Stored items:
* * * *
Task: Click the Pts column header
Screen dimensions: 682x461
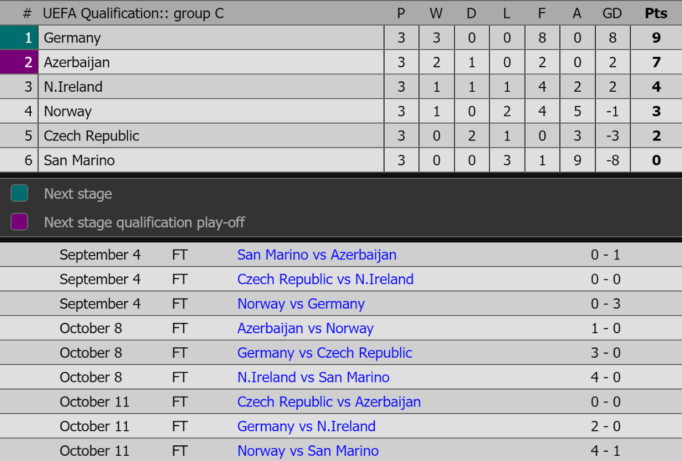Action: pos(656,13)
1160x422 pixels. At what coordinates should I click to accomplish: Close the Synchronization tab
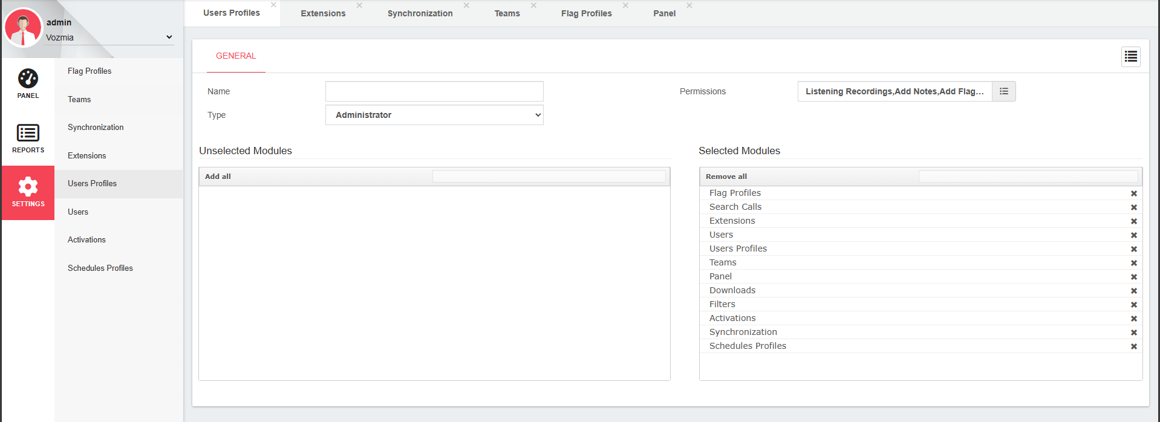coord(466,5)
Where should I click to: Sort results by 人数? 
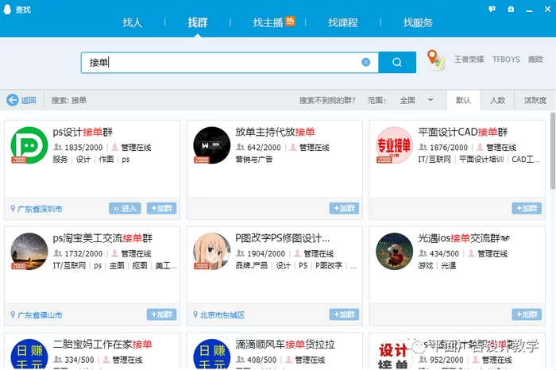point(497,101)
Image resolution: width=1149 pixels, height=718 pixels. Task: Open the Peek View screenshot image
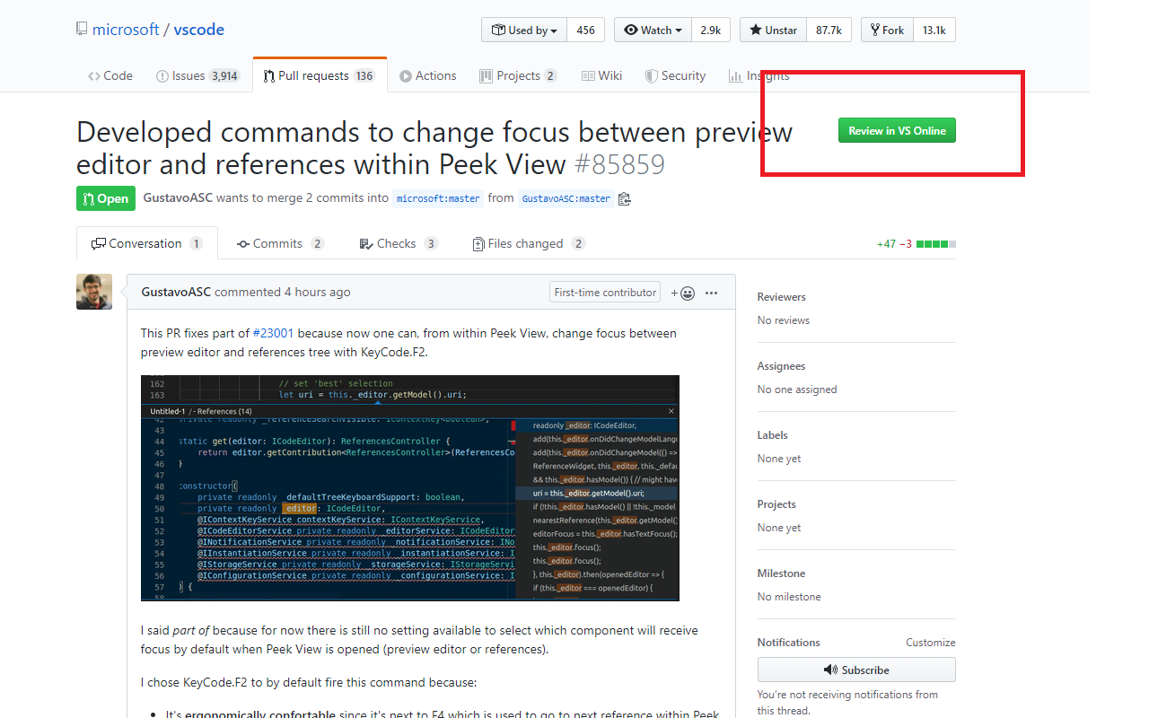(x=409, y=487)
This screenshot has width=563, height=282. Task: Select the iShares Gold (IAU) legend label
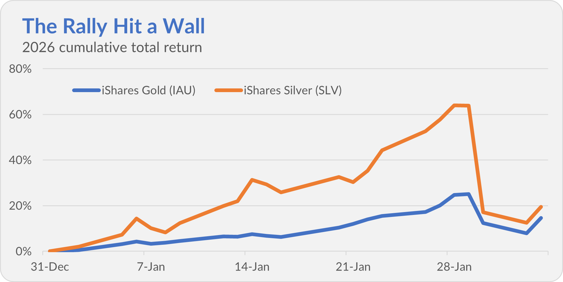(148, 90)
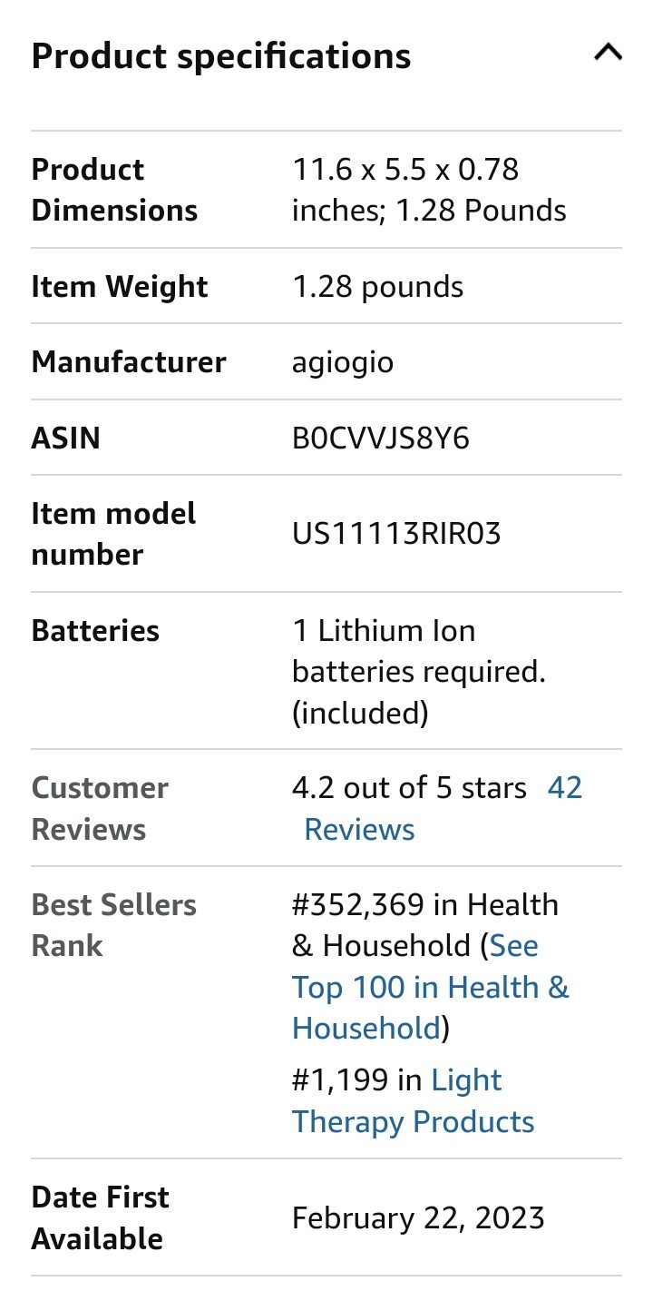Click the Date First Available label
This screenshot has width=653, height=1291.
click(x=100, y=1217)
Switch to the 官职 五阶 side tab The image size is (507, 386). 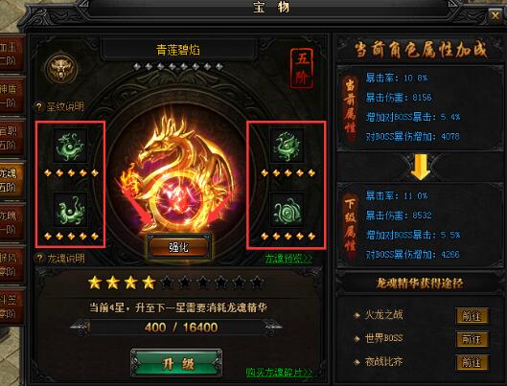[x=12, y=138]
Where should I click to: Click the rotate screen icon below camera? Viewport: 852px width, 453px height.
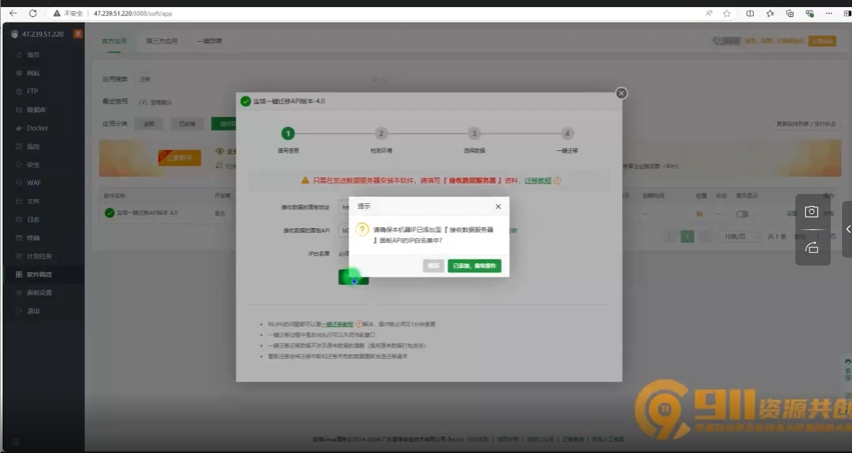[x=812, y=247]
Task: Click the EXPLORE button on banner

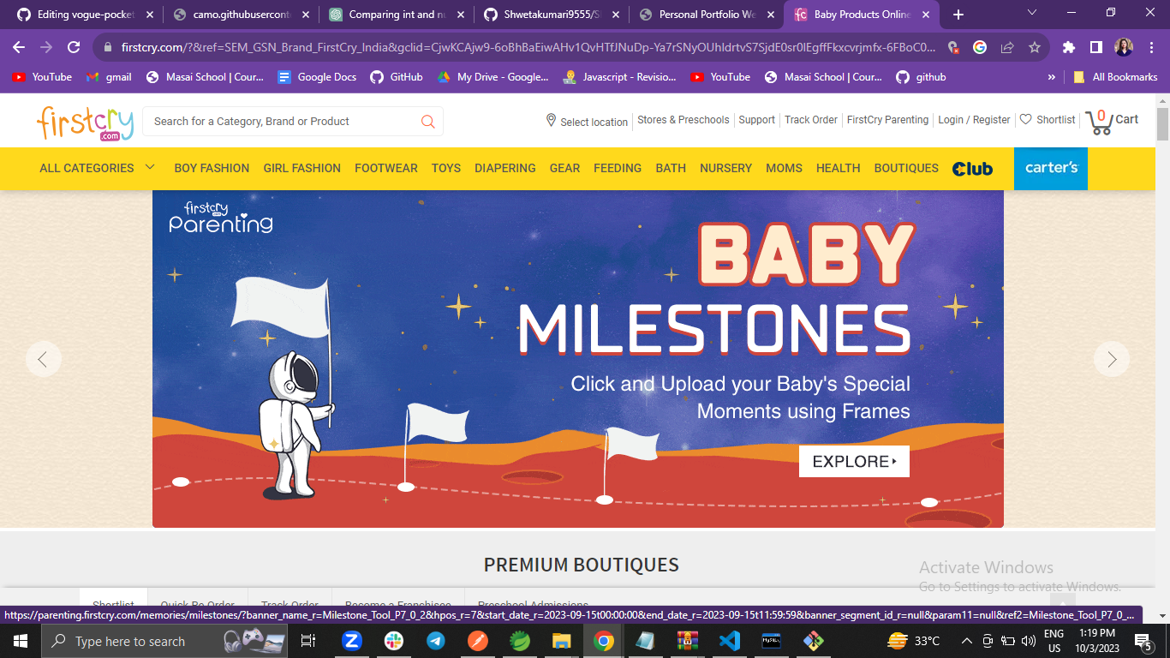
* * * *
» What needs to be done:
Reproduce nothing but the lines from the line containing "Where should I click to: Click" through the last line of the data above, exactly as written and without pictures.

» Result:
Where should I click to: Click the rotate screen icon below camera? Viewport: 852px width, 453px height.
[x=812, y=247]
Task: Click the EXPLORE button on banner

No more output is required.